Ist eigentl. eine Unterweisung auch von bayerischen Fischer mit dts. staatl. Prüfung überhaupt notwendig ?
("vergleichbare Prüfung eines anderen B.landes" ) Gilt also der staatl. dts. Fischereischein auch in Österreich od. muss für Anerkennung pro österreichisches B.land eine extra 30€ Unterweisung abgelegt werden ? Dank Euch schön


----------



## dani l (14. August 2007)

*AW: Gutes Fischwasser in Tirol*

Hallo beinond!

Die deutsche Fischereiprüfung ist auch in Tirol gültig! Also braucht man keine Unterweisung zu machen! Es ist aber nötig Zwangsmitglied im Tirolerfischereiverband zu werden (20 Euro Gastkartenbeitrag pro Jahr). 
Zum Fischen am Achensee: Meiner Meinung ist der Besatz am Achensee eher auf der mageren Seite einzuordnen!
Ich war heuer schon einige Male am Achensee und die Ausbeute war relativ gering (einige Renken, ein Barsch, ein Seesaibling und ein paar übermotivierte untermaßige  Seeforellen.)
Ich werde es erst wieder im September mit dem Boot  probieren.
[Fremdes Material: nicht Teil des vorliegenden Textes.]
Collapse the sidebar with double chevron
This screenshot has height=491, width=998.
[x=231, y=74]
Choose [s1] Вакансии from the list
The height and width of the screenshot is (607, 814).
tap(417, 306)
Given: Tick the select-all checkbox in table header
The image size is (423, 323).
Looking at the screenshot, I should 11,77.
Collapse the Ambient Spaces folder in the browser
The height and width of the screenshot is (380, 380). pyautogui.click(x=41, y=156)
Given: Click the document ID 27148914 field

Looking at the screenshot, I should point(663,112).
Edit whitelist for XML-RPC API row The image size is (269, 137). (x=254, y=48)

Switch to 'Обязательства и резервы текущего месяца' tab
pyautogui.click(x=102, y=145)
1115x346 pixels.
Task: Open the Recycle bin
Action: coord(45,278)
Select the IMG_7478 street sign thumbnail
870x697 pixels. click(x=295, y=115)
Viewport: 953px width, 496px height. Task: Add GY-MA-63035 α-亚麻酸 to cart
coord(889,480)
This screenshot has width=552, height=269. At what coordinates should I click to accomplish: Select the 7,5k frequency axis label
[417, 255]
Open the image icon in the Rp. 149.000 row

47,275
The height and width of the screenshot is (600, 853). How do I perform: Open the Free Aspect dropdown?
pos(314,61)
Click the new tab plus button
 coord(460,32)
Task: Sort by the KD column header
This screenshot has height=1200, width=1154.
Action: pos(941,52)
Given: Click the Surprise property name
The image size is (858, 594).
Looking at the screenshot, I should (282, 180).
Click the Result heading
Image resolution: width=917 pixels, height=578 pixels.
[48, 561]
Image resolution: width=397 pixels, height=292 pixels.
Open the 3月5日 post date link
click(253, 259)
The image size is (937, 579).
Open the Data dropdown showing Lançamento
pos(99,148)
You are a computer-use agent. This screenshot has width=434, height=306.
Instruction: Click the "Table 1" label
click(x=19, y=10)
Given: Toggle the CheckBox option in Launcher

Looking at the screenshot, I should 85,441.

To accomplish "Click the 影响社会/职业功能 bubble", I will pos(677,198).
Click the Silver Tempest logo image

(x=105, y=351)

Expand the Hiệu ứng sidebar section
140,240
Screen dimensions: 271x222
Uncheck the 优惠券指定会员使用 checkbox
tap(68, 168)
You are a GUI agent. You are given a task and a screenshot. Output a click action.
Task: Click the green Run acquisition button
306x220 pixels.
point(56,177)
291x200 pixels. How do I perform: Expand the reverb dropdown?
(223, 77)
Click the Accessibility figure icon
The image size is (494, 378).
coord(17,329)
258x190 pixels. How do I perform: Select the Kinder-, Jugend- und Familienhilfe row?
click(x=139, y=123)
Ich selber wäre auch dankbar für einige Tipps und Erfahrungen in Tiroler Gewässern!

Petri aus Tirol


----------



## Wolvie024 (28. August 2007)

*AW: Gutes Fischwasser in Tirol*

Hallo! 
Ich bin aus dem Tiroler Oberland. Bei uns gibt´s ein paar ganz brauchbare Forellenseen:
Silvretta Stausee, Kopsstausee (Im Besitz der Illwerke) - Karten gibts direkt am Mauthäuschen in Galtür
Kom Kopsstausee rate ich aber dringend ab. Es gibt hier nur wenig gute Fangplätze und hier tummeln sich alle Fischer. Man hat kaum Platz zu atmen und ein paar ungemütliche Genossen (nicht nur Tiroler, auch viele Vorarlberger und Schweizer) stellen sich einen Meter neben Dich und werfen munter über dich drüber. Dann kommen noch die Vorarlberger Kontrolleuere und wollen jedesmal sehen, ob man auch ohne Widerhaken angelt. Mein Rokord liegt bei 5 mal kontrolliert werden an einem einzigen, verdammten Tag. Da ist der Spaß dann bald vorüber ...
Man fischt an den beiden Seen übrigens viel mit Mehlwürmern. Man darf leider nur 4 Forellen pro Tag entnehmen.

Schwarzwasser-See in Ischgl, Karten gibts im Tourismusbüro Ischgl. Das ist ein sehr kleiner See, gänzlich vom Wald umgeben und man kann direkt am See grillen. Da habe ich bis jetzt noch jedesmal meine 5 Forellen geangelt (ein silberner Blinker mit dunkelblauen Punkten ist hier der Topköder). Mit Fischeingeweiden kann man auch den einen oder anderen Saibling erbeuten und schwarze, kleine Fliegen funktionieren auch gut. Wenn gar nichts mehr geht, dann einfach ein Tirolerhölzl, Wurm und ein paar Fleischmaden, dann rumpelts gehörig!

Einen top Forellenteich gibt es in Leutasch - aber da zu angeln ist wahrlich keine Kunst.

Liebe Grüße


----------



## Köfi83 (19. November 2014)

*AW: Gutes Fischwasser in Tirol*

Gibt es momentan aktuelle Infos zum Walchsee?

Wie laufen die Raubfische, auf was muss man achten bzw. was ist zu tun um im Juni 2015 Raubfische zu erwischen?

Vielleicht würde mich ja jemand der das Gewässer kennt mal einen Tag mitnehmen?

Köfi


----------